First, buses are available in different sizes, and can offer different comfort standards, to match service demand. They can run on different kinds of road, e.g. local roads or freeways, and do not require travelers to make so many changes at “stations”.


Second, bus services are more flexible. For example, they can be changed much more easily than rail service in response to changes in travel demand.


Third, when every train has to stop at every station, travel time is increased. Virginia is a high-income state, and its people dislike long journey times.


Fourth, bus services can be provided competitively, which exerts downward pressure on costs and encourages services that meet passenger demand. Rail transit, on the other hand, is generally provided by government monopoly.


Fifth, rubber-tired systems have more seated-passenger capacity than railroads. According to the Highway Capacity Manual, the theoretical capacity of a dedicated bus lane exceeds 1,200 buses an hour. If 45-seat buses are used, a dedicated lane can accommodate 54,000 seated passengers per hour in one direction, more than sufficient to meet Virginia’s needs.


Finally, express lanes can meet the demand for transit and have significant excess capacity for other purposes. Where lane capacity is 1,000 buses per hour, 200 45-seat buses can carry 9,000 seated passengers per hour and still leave over 80 percent of road capacity available for other vehicles, which can be electronically tolled.


This excess capacity for tolled vehicles available on bus–carrying expressway lanes points to a better way for Virginia to meet its population’s transit demands. Such tolled lanes are now actually being constructed in Virginia to expand segments of the Washington Beltway. Express lanes with variable tolls, electronically collected, were pioneered in the 1990s by the California Private Transportation Company which conceived, financed, designed and provided them in the median of a ten-mile stretch of California’s State Route 91, some 30 miles east of Los Angeles. These tolled lanes are made available at no charge to buses and specific types of high-occupancy vehicles (such as van-pools). Other vehicles can use the lanes if tolls are paid. Payments are collected electronically from customers’ pre-paid accounts, the payment levels being set to ensure congestion-free travel at all times. Tolls for that 10-mile stretch now range from $1.30 for much of the night to $8.95 at 4:00 PM on Thursday afternoons. All income classes use the tolled lanes, with more women than men switching to them.
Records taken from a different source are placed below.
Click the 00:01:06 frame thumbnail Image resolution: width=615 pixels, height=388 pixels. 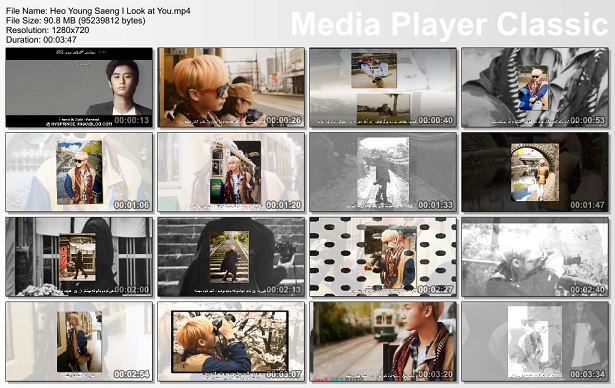(x=79, y=172)
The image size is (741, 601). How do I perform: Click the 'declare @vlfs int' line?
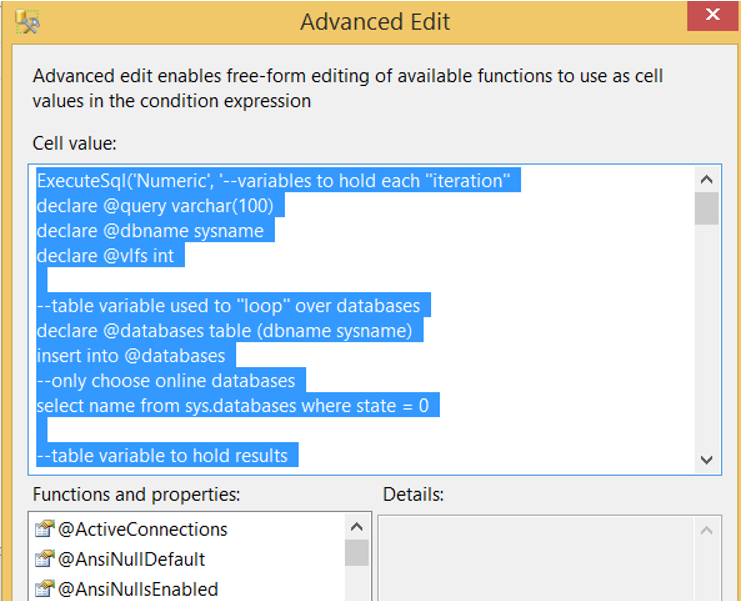coord(105,256)
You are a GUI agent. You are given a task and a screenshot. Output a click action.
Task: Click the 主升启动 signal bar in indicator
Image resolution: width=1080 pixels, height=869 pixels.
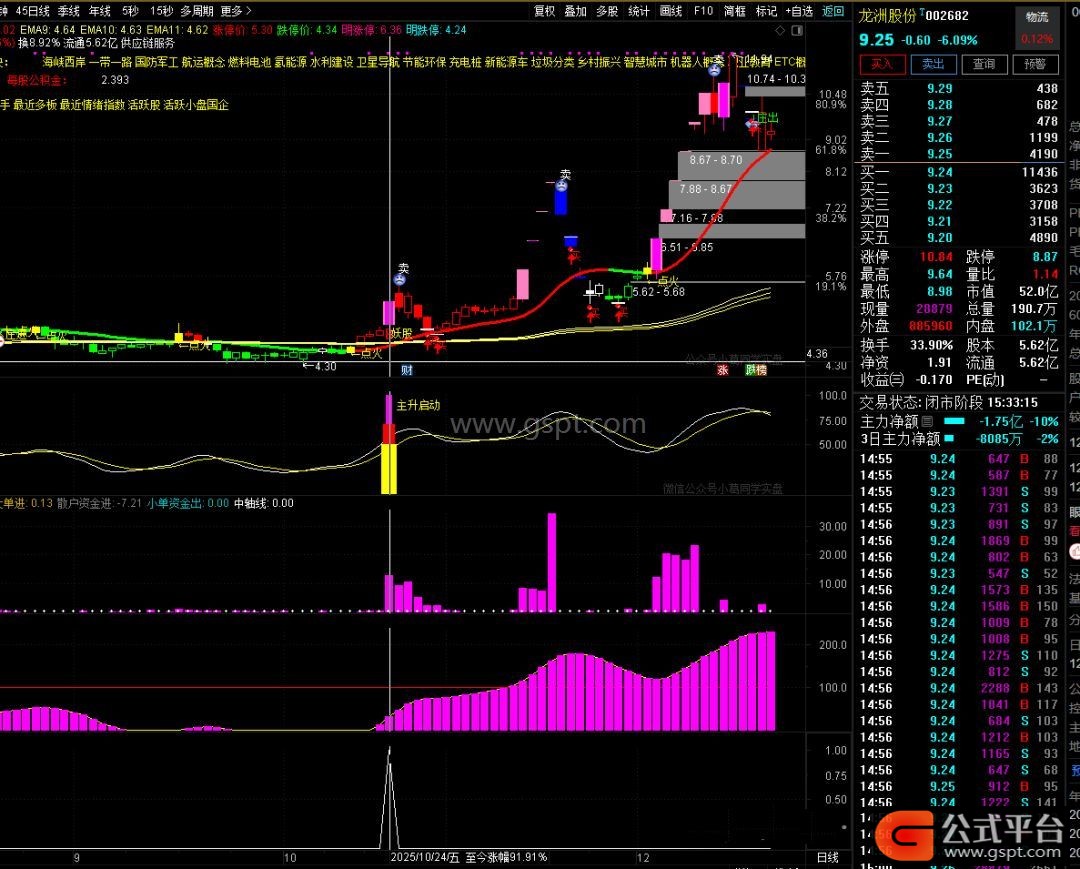[389, 445]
Those who choose not to pay stay on the non-toll lanes.


These electronically tolled lanes, which can be privately provided, have many advantages:

  • They offer buses speedy congestion-free travel;
  • Single-occupant vehicles get premium service and save time;
  • Those not using the express lanes benefit from reduced congestion in other lanes; and
  • The fees collected can cover all or part of the express lane costs.

Such lanes, if provided on the Dulles Airport Access Road, would be a superior and less costly alternative to Phase 2 of the Silver Line, and could also be offered in other parts of Virginia.